Ceni acredita que, com confiança, David será capaz de repetir o desempenho que teve no Vitória/BA, clube que foi revelado e onde viveu seu melhor momento, entre 2015 e 2017, até ser vendido ao Cruzeiro, por R$ 10 milhões.
Retorno
O investimento foi visto de forma positiva pela diretoria leonina justamente pela possibilidade de resgatar um atleta que ainda tem "lenha pra queimar" e capacidade de garantir retorno técnico dentro de campo, correspondendo às funções desejadas pelo treinador, que já o conhece. Este ponto foi importantíssimo, mas não o único.
Um contrato longo, de três anos, mostra que o Fortaleza aposta que será capaz de, futuramente, vendê-lo por valor acima do que investiu.
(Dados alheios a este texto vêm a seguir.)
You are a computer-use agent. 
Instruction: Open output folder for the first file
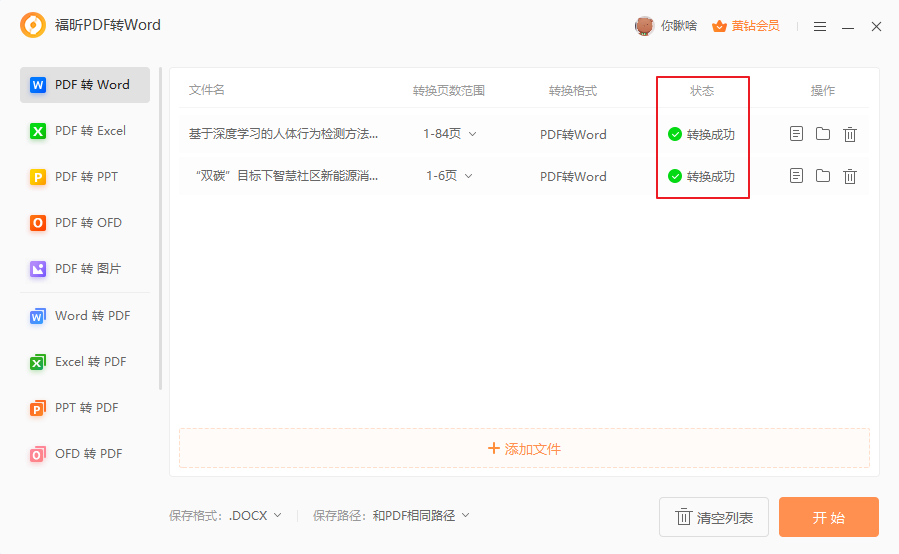tap(823, 134)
Além disso, a latente necessidade de acertar com contratações o mais rápido possível fez com que a diretoria buscasse formas de viabilizar negócios já em andamento, considerando que o mercado está inflacionado e seria preciso, de toda forma, realizar aporte financeiro para contratar peças de qualidade. A chegada de David não inviabiliza outras contratações do clube. O Tricolor segue atento ao mercado para acertar com, pelo menos, mais um ou dois atacantes de velocidade que atuem pelos lados do campo.